> [Set task]: Copy the data below line for line, with every character kept as it is.

> [Extracted data]:
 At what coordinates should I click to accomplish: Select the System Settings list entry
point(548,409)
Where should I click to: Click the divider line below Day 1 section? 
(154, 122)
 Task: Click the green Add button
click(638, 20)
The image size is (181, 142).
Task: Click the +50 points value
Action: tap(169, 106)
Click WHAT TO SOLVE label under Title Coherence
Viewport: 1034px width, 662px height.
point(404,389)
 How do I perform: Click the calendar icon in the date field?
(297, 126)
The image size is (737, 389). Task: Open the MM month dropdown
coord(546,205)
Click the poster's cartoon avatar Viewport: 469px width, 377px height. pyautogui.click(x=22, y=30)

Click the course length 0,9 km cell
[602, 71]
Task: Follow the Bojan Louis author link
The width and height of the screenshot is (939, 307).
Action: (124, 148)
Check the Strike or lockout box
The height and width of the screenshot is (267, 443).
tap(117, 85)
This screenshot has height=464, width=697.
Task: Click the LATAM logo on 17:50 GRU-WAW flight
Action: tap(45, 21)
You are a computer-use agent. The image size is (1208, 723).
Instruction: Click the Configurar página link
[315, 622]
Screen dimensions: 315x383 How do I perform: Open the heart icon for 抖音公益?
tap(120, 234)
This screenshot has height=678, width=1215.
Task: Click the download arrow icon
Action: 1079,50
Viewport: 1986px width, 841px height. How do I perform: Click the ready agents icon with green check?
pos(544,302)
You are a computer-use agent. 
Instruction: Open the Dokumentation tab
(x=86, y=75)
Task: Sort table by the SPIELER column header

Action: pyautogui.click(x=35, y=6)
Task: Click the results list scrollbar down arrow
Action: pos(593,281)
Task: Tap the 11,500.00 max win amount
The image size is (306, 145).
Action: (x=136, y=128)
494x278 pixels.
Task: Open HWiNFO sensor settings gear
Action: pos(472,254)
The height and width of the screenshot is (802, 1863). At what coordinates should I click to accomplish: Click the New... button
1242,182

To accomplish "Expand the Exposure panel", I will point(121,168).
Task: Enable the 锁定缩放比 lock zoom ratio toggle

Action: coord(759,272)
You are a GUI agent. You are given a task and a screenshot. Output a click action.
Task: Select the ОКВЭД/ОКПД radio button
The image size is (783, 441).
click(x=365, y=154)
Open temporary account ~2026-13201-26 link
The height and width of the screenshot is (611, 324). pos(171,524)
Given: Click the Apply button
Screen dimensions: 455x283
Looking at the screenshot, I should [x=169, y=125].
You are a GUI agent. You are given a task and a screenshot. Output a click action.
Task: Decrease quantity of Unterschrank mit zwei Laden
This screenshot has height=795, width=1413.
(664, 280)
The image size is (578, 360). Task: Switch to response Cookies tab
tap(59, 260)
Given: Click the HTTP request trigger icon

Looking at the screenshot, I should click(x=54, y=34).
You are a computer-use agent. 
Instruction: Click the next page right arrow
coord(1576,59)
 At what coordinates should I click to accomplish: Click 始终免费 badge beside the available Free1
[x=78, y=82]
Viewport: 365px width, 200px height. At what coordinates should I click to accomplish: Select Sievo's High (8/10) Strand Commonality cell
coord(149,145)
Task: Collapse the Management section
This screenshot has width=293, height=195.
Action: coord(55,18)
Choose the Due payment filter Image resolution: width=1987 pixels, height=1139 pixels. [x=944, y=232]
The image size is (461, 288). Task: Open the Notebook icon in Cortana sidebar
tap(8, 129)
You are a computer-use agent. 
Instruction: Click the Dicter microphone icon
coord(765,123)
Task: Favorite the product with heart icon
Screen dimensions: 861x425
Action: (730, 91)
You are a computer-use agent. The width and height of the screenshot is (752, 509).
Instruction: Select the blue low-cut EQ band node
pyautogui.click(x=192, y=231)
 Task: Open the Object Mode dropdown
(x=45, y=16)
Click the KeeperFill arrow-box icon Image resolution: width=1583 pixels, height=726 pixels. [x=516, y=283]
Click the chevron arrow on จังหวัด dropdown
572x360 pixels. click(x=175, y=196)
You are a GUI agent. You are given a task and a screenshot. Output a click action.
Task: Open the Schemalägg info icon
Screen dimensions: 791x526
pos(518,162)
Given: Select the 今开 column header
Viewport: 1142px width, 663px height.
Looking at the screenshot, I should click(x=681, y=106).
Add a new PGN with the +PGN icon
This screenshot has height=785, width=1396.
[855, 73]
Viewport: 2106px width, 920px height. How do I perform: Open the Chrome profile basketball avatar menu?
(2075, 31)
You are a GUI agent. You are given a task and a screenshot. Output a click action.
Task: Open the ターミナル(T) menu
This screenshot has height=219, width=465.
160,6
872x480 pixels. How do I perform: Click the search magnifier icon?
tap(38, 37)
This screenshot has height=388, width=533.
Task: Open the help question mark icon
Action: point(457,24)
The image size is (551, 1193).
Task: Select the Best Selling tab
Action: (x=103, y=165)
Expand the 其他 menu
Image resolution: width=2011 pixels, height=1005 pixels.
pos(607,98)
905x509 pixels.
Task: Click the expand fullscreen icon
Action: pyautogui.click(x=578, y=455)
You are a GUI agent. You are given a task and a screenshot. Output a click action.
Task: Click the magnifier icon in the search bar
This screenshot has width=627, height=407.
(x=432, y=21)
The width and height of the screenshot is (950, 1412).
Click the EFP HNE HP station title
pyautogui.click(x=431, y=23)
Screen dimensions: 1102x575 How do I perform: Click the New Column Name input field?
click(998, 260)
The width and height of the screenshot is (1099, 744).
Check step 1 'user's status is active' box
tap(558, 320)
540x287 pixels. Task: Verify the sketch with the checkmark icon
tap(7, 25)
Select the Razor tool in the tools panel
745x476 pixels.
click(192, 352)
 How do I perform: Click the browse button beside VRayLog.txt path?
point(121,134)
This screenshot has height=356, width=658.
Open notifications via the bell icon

> [The result]:
 At what coordinates should I click to accomplish: Select the System Settings list entry
point(548,409)
Where should I click to: Click the divider line below Day 1 section? 
(154, 122)
 Task: Click the green Add button
click(638, 20)
The image size is (181, 142).
Task: Click the +50 points value
Action: tap(169, 106)
Click WHAT TO SOLVE label under Title Coherence
Viewport: 1034px width, 662px height.
point(404,389)
 How do I perform: Click the calendar icon in the date field?
(297, 126)
The image size is (737, 389). Task: Open the MM month dropdown
coord(546,205)
Click the poster's cartoon avatar Viewport: 469px width, 377px height. pyautogui.click(x=22, y=30)

Click the course length 0,9 km cell
[602, 71]
Task: Follow the Bojan Louis author link
The width and height of the screenshot is (939, 307).
Action: (124, 148)
Check the Strike or lockout box
The height and width of the screenshot is (267, 443).
tap(117, 85)
This screenshot has height=464, width=697.
Task: Click the LATAM logo on 17:50 GRU-WAW flight
Action: tap(45, 21)
You are a computer-use agent. The image size is (1208, 723).
Instruction: Click the Configurar página link
[315, 622]
Screen dimensions: 315x383 How do I perform: Open the heart icon for 抖音公益?
tap(120, 234)
This screenshot has height=678, width=1215.
Task: Click the download arrow icon
Action: 1079,50
Viewport: 1986px width, 841px height. How do I perform: Click the ready agents icon with green check?
pos(544,302)
You are a computer-use agent. 
Instruction: Open the Dokumentation tab
(x=86, y=75)
Task: Sort table by the SPIELER column header

Action: pyautogui.click(x=35, y=6)
Task: Click the results list scrollbar down arrow
Action: pos(593,281)
Task: Tap the 11,500.00 max win amount
The image size is (306, 145).
Action: (x=136, y=128)
494x278 pixels.
Task: Open HWiNFO sensor settings gear
Action: pos(472,254)
The height and width of the screenshot is (802, 1863). At what coordinates should I click to accomplish: Click the New... button
1242,182

To accomplish "Expand the Exposure panel", I will point(121,168).
Task: Enable the 锁定缩放比 lock zoom ratio toggle

Action: coord(759,272)
You are a GUI agent. You are given a task and a screenshot. Output a click action.
Task: Select the ОКВЭД/ОКПД radio button
The image size is (783, 441).
click(x=365, y=154)
Open temporary account ~2026-13201-26 link
The height and width of the screenshot is (611, 324). pos(171,524)
Given: Click the Apply button
Screen dimensions: 455x283
Looking at the screenshot, I should [x=169, y=125].
You are a GUI agent. You are given a task and a screenshot. Output a click action.
Task: Decrease quantity of Unterschrank mit zwei Laden
This screenshot has height=795, width=1413.
(664, 280)
The image size is (578, 360). Task: Switch to response Cookies tab
tap(59, 260)
Given: Click the HTTP request trigger icon

Looking at the screenshot, I should click(x=54, y=34).
You are a computer-use agent. 
Instruction: Click the next page right arrow
coord(1576,59)
 At what coordinates should I click to accomplish: Click 始终免费 badge beside the available Free1
[x=78, y=82]
Viewport: 365px width, 200px height. At what coordinates should I click to accomplish: Select Sievo's High (8/10) Strand Commonality cell
coord(149,145)
Task: Collapse the Management section
This screenshot has width=293, height=195.
Action: coord(55,18)
Choose the Due payment filter Image resolution: width=1987 pixels, height=1139 pixels. [x=944, y=232]
The image size is (461, 288). Task: Open the Notebook icon in Cortana sidebar
tap(8, 129)
You are a computer-use agent. 
Instruction: Click the Dicter microphone icon
coord(765,123)
Task: Favorite the product with heart icon
Screen dimensions: 861x425
Action: (730, 91)
You are a computer-use agent. The width and height of the screenshot is (752, 509).
Instruction: Select the blue low-cut EQ band node
pyautogui.click(x=192, y=231)
 Task: Open the Object Mode dropdown
(x=45, y=16)
Click the KeeperFill arrow-box icon Image resolution: width=1583 pixels, height=726 pixels. [x=516, y=283]
Click the chevron arrow on จังหวัด dropdown
572x360 pixels. click(x=175, y=196)
You are a GUI agent. You are given a task and a screenshot. Output a click action.
Task: Open the Schemalägg info icon
Screen dimensions: 791x526
pos(518,162)
Given: Select the 今开 column header
Viewport: 1142px width, 663px height.
Looking at the screenshot, I should click(x=681, y=106).
Add a new PGN with the +PGN icon
This screenshot has height=785, width=1396.
[855, 73]
Viewport: 2106px width, 920px height. How do I perform: Open the Chrome profile basketball avatar menu?
(2075, 31)
You are a GUI agent. You are given a task and a screenshot. Output a click action.
Task: Open the ターミナル(T) menu
This screenshot has height=219, width=465.
160,6
872x480 pixels. How do I perform: Click the search magnifier icon?
tap(38, 37)
This screenshot has height=388, width=533.
Task: Open the help question mark icon
Action: point(457,24)
The image size is (551, 1193).
Task: Select the Best Selling tab
Action: (x=103, y=165)
Expand the 其他 menu
Image resolution: width=2011 pixels, height=1005 pixels.
pos(607,98)
905x509 pixels.
Task: Click the expand fullscreen icon
Action: pyautogui.click(x=578, y=455)
You are a GUI agent. You are given a task and a screenshot. Output a click action.
Task: Click the magnifier icon in the search bar
This screenshot has width=627, height=407.
(x=432, y=21)
The width and height of the screenshot is (950, 1412).
Click the EFP HNE HP station title
pyautogui.click(x=431, y=23)
Screen dimensions: 1102x575 How do I perform: Click the New Column Name input field?
click(998, 260)
The width and height of the screenshot is (1099, 744).
Check step 1 'user's status is active' box
tap(558, 320)
540x287 pixels. Task: Verify the sketch with the checkmark icon
tap(7, 25)
Select the Razor tool in the tools panel
745x476 pixels.
click(192, 352)
 How do I perform: Click the browse button beside VRayLog.txt path?
point(121,134)
This screenshot has height=356, width=658.
Open notifications via the bell icon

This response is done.